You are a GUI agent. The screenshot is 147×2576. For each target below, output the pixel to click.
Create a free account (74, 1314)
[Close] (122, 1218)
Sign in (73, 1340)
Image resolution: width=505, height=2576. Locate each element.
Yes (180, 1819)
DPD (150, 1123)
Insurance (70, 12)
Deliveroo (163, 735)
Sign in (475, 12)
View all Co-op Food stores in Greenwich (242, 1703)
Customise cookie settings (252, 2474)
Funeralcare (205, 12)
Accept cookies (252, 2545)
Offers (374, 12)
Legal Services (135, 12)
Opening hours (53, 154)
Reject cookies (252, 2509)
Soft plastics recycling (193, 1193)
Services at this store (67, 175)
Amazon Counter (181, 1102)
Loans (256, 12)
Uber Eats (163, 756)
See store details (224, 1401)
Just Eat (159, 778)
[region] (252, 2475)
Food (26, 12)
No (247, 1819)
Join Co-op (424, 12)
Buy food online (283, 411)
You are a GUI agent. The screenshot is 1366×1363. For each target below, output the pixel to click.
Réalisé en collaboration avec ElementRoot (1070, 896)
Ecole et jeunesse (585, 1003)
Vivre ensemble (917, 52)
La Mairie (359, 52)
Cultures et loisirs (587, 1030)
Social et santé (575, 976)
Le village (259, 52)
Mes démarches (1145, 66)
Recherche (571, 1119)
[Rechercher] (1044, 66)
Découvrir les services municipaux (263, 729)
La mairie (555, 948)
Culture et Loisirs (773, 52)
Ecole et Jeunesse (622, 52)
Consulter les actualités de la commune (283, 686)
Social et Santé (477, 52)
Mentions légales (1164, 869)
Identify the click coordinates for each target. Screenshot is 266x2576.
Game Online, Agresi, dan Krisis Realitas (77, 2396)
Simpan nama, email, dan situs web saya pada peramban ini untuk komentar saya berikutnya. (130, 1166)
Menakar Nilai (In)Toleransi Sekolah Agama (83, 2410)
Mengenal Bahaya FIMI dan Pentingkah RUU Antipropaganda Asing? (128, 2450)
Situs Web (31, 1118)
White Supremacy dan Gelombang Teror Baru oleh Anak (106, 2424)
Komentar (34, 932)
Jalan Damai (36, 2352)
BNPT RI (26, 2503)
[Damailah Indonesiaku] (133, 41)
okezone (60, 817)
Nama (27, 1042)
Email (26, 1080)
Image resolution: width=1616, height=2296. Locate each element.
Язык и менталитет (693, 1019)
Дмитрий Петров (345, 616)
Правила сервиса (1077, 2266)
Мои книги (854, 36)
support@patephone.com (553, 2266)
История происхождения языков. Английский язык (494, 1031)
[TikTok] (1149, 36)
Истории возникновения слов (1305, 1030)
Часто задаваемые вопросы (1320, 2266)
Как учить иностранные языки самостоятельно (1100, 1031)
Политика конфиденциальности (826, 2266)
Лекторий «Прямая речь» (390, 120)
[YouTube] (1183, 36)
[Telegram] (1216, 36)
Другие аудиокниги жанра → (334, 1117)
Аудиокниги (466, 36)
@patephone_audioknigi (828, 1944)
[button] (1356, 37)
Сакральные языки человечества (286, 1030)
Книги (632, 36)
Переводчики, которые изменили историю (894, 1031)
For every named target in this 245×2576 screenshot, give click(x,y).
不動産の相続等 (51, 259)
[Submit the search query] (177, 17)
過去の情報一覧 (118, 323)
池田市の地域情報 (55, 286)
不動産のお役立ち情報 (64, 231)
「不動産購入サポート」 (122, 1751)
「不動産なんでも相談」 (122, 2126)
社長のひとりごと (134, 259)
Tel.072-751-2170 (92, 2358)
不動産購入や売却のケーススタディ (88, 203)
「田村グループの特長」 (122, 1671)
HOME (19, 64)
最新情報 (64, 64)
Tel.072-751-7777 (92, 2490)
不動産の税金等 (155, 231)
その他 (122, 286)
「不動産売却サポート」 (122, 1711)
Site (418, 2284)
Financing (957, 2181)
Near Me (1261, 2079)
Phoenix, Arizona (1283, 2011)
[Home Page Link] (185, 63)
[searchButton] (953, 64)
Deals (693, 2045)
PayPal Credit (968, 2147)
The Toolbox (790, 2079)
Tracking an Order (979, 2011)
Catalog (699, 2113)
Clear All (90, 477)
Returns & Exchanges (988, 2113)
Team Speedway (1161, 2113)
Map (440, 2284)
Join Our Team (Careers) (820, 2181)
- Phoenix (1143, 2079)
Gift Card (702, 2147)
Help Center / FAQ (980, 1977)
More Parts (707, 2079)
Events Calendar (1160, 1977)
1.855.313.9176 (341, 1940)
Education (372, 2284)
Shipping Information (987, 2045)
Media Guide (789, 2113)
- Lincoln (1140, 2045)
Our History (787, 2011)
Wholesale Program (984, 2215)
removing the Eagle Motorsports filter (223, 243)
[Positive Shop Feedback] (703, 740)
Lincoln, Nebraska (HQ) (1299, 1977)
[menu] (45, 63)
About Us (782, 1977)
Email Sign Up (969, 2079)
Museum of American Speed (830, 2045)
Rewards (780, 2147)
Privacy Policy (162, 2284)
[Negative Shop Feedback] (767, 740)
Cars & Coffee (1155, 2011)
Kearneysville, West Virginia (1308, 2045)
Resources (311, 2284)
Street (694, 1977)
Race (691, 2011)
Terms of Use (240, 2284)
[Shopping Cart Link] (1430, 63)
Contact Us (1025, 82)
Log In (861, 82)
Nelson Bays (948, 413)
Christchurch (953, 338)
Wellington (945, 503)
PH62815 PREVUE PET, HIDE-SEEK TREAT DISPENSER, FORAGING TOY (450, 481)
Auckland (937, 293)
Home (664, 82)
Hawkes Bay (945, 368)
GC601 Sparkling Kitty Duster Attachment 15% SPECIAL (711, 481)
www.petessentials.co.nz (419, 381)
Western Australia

▸ The task: Reproduce all of the material verbatim.

▸ Output of the exercise:
You are a GUI agent. The screenshot is 147×2576. For each target below, output the pixel to click.
Create a free account (74, 1314)
[Close] (122, 1218)
Sign in (73, 1340)
Image resolution: width=505, height=2576. Locate each element.
Yes (180, 1819)
DPD (150, 1123)
Insurance (70, 12)
Deliveroo (163, 735)
Sign in (475, 12)
View all Co-op Food stores in Greenwich (242, 1703)
Customise cookie settings (252, 2474)
Funeralcare (205, 12)
Accept cookies (252, 2545)
Offers (374, 12)
Legal Services (135, 12)
Opening hours (53, 154)
Reject cookies (252, 2509)
Soft plastics recycling (193, 1193)
Services at this store (67, 175)
Amazon Counter (181, 1102)
Loans (256, 12)
Uber Eats (163, 756)
See store details (224, 1401)
Just Eat (159, 778)
[region] (252, 2475)
Food (26, 12)
No (247, 1819)
Join Co-op (424, 12)
Buy food online (283, 411)
You are a GUI agent. The screenshot is 1366×1363. For each target below, output the pixel to click.
Réalisé en collaboration avec ElementRoot (1070, 896)
Ecole et jeunesse (585, 1003)
Vivre ensemble (917, 52)
La Mairie (359, 52)
Cultures et loisirs (587, 1030)
Social et santé (575, 976)
Le village (259, 52)
Mes démarches (1145, 66)
Recherche (571, 1119)
[Rechercher] (1044, 66)
Découvrir les services municipaux (263, 729)
La mairie (555, 948)
Culture et Loisirs (773, 52)
Ecole et Jeunesse (622, 52)
Consulter les actualités de la commune (283, 686)
Social et Santé (477, 52)
Mentions légales (1164, 869)
Identify the click coordinates for each target. Screenshot is 266x2576.
Game Online, Agresi, dan Krisis Realitas (77, 2396)
Simpan nama, email, dan situs web saya pada peramban ini untuk komentar saya berikutnya. (130, 1166)
Menakar Nilai (In)Toleransi Sekolah Agama (83, 2410)
Mengenal Bahaya FIMI dan Pentingkah RUU Antipropaganda Asing? (128, 2450)
Situs Web (31, 1118)
White Supremacy dan Gelombang Teror Baru oleh Anak (106, 2424)
Komentar (34, 932)
Jalan Damai (36, 2352)
BNPT RI (26, 2503)
[Damailah Indonesiaku] (133, 41)
okezone (60, 817)
Nama (27, 1042)
Email (26, 1080)
Image resolution: width=1616, height=2296. Locate each element.
Язык и менталитет (693, 1019)
Дмитрий Петров (345, 616)
Правила сервиса (1077, 2266)
Мои книги (854, 36)
support@patephone.com (553, 2266)
История происхождения языков. Английский язык (494, 1031)
[TikTok] (1149, 36)
Истории возникновения слов (1305, 1030)
Часто задаваемые вопросы (1320, 2266)
Как учить иностранные языки самостоятельно (1100, 1031)
Политика конфиденциальности (826, 2266)
Лекторий «Прямая речь» (390, 120)
[YouTube] (1183, 36)
[Telegram] (1216, 36)
Другие аудиокниги жанра → (334, 1117)
Аудиокниги (466, 36)
@patephone_audioknigi (828, 1944)
[button] (1356, 37)
Сакральные языки человечества (286, 1030)
Книги (632, 36)
Переводчики, которые изменили историю (894, 1031)
For every named target in this 245×2576 screenshot, give click(x,y).
不動産の相続等 (51, 259)
[Submit the search query] (177, 17)
過去の情報一覧 (118, 323)
池田市の地域情報 (55, 286)
不動産のお役立ち情報 (64, 231)
「不動産購入サポート」 (122, 1751)
「不動産なんでも相談」 (122, 2126)
社長のひとりごと (134, 259)
Tel.072-751-2170 (92, 2358)
不動産購入や売却のケーススタディ (88, 203)
「田村グループの特長」 (122, 1671)
HOME (19, 64)
最新情報 (64, 64)
Tel.072-751-7777 (92, 2490)
不動産の税金等 (155, 231)
その他 (122, 286)
「不動産売却サポート」 (122, 1711)
Site (418, 2284)
Financing (957, 2181)
Near Me (1261, 2079)
Phoenix, Arizona (1283, 2011)
[Home Page Link] (185, 63)
[searchButton] (953, 64)
Deals (693, 2045)
PayPal Credit (968, 2147)
The Toolbox (790, 2079)
Tracking an Order (979, 2011)
Catalog (699, 2113)
Clear All (90, 477)
Returns & Exchanges (988, 2113)
Team Speedway (1161, 2113)
Map (440, 2284)
Join Our Team (Careers) (820, 2181)
- Phoenix (1143, 2079)
Gift Card (702, 2147)
Help Center / FAQ (980, 1977)
More Parts (707, 2079)
Events Calendar (1160, 1977)
1.855.313.9176 (341, 1940)
Education (372, 2284)
Shipping Information (987, 2045)
Media Guide (789, 2113)
- Lincoln (1140, 2045)
Our History (787, 2011)
Wholesale Program (984, 2215)
removing the Eagle Motorsports filter (223, 243)
[Positive Shop Feedback] (703, 740)
Lincoln, Nebraska (HQ) (1299, 1977)
[menu] (45, 63)
About Us (782, 1977)
Email Sign Up (969, 2079)
Museum of American Speed (830, 2045)
Rewards (780, 2147)
Privacy Policy (162, 2284)
[Negative Shop Feedback] (767, 740)
Cars & Coffee (1155, 2011)
Kearneysville, West Virginia (1308, 2045)
Resources (311, 2284)
Street (694, 1977)
Race (691, 2011)
Terms of Use (240, 2284)
[Shopping Cart Link] (1430, 63)
Contact Us (1025, 82)
Log In (861, 82)
Nelson Bays (948, 413)
Christchurch (953, 338)
Wellington (945, 503)
PH62815 PREVUE PET, HIDE-SEEK TREAT DISPENSER, FORAGING TOY (450, 481)
Auckland (937, 293)
Home (664, 82)
Hawkes Bay (945, 368)
GC601 Sparkling Kitty Duster Attachment 15% SPECIAL (711, 481)
www.petessentials.co.nz (419, 381)
Western Australia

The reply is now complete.